Las otras la miraron de manera extraña. Todavía podían sorprenderse por sus curiosas creencias. Bastaba ya. Se soltaron, buscando paquetes de Kleenex y sorbiendo por la nariz, resistiéndose a moverse. Al final lo hicieron, todas las mujeres Royce, y comenzaron a caminar por la carretera llamando a Chrissie.
«Espíritus —pensaba Flip—. Tengo que comunicarme con los espíritus».
En el fondo de la Weinkellerai había una puerta de madera. Ocho escalones de piedra conducían a una cueva excavada en el corazón de la colina. A cada lado de la cavidad había cuatro barriles de 2,40 metros cada uno de ellos etiquetado con un trozo de pizarra en el que había garabateada cierta información. La bodega descendía unos 20 metros. Era húmeda, mohosa y olía a frutas pasadas. Detrás de los barriles había una máquina embotelladora, un espacio para trabajar y cajas con botellas vacías. Tras las cajas se veían pilas de vino añejo guardado en botellas acostadas y con su etiqueta. La débil iluminación procedía de una fila de bombillas que se extendía por el pasadizo y producía reflejos mortecinos sobre el cristal verde. Estaba más húmedo y frío que arriba.
—¡Christine! —gritó George, pero tampoco esta vez obtuvo respuesta.
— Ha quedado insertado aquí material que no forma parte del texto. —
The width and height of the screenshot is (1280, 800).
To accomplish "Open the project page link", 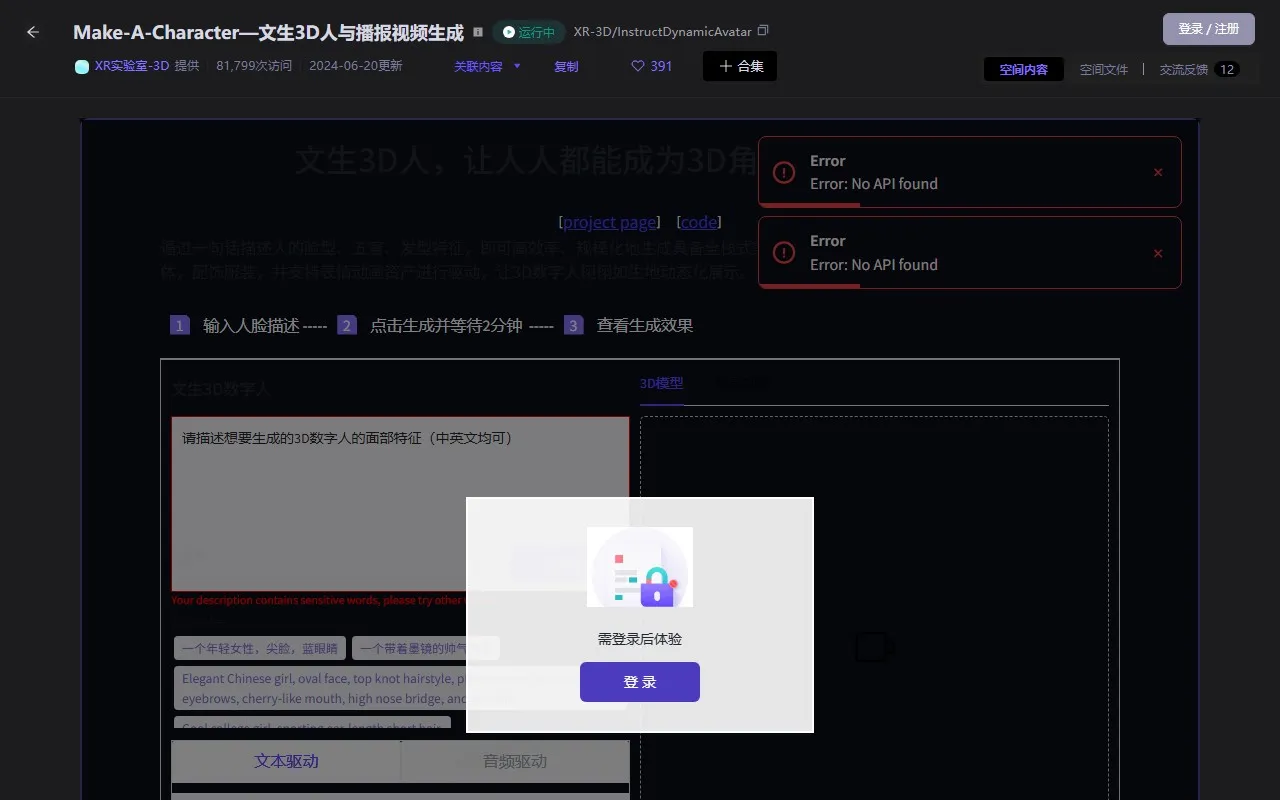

Los tres hombres avanzaron por la bodega hasta la zona de embotellado, buscando en los espacios negros entre los barriles. Entre las pilas de cajas de cartón con botellas vacías encontraron a la niña. Yacía de lado sobre el suelo de piedra, con el pelo extendido sobre un pegajoso charco de vino dulce. A su alrededor había cuatro botellas con los cuellos apuntando hacia ella, como las cuatro puntas de una brújula. Estaba desnuda y las ropas blancas y rosas podían verse apiladas sobre las cajas. Respiraba. Del ano le salía un tallo verde de dos centímetros que mostraba una rosa roja medio abierta.